### What the task asks:
Transcribe verbatim every line from the line containing "Message (278, 342)" to the end of the entries, including both endpoints. Output nothing beyond those lines.

-- Input data follows --

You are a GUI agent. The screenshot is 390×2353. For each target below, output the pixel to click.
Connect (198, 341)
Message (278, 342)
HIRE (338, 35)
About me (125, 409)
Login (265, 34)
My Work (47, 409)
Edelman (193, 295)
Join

-- Input data concluded --

### Exercise response:
Message (278, 342)
HIRE (338, 35)
About me (125, 409)
Login (265, 34)
My Work (47, 409)
Edelman (193, 295)
Join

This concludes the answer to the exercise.